- Official poster
- Directed by: Mallikarjun Muthalageri
- Produced by: Nagappa
- Starring: Krishna; Sushma Raj; Naksha Shetty;
- Cinematography: Girish
- Edited by: Crazy Mindz
- Music by: J. Anoop Seelin
- Production company: Krishna Talkies
- Release date: 10 May 2013;
- Country: India
- Language: Kannada

= Madarangi =

Madarangi is a 2013 Indian Kannada-language romantic drama film directed by Mallikarjun Muthalageri, who previously directed Auto (2009), and starring Krishna, Sushma Raj and Naksha Shetty.

== Soundtrack ==
The music was composed by J. Anoop Seelin. The song "Darling Darling" became popular before the film released. Arasu Anthare won the Karnataka State Film Award for Best Lyricist for the song "Male Haniye".

Track listing
| No. | Title | Singer(s) | Length |
|---|---|---|---|
| 1. | "Darling Darling" | J. Anoop Seelin, Varijashree Venugopal | 3:51 |
| 2. | "Madarangi (title version)" | Sunitha Murali | 4:30 |
| 3. | "Jee Yendavo" | Sunitha, Yash Golcha, Sirigowri, Mangala | 3:17 |
| 4. | "Savira Savira" | Divya Raghavan | 4:31 |
| 5. | "Kadle Puri" | J. Anoop Seelin | 3:47 |
| 6. | "Malehaniye (female version)" | Anuradha Bhat | 4:23 |

== Release and reception ==
The film released on the same day as Bulbul (2013) and ran for a hundred days. After this film, Krishna added Darling to his stage name.

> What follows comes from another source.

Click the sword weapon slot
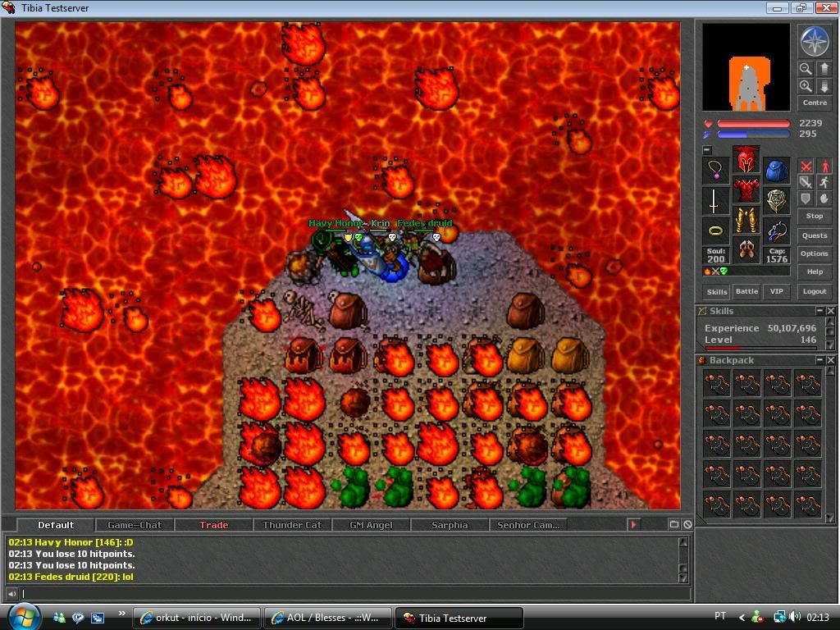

A critic from Deccan Herald opined that "This “Madarangi” is a fragrant reminder of life's simple, and sometimes savage, pleasures". A critic from The Times of India wrote that "Director Mallikrajuna Muthalageri has selected a good story but does not impress either in script or narration".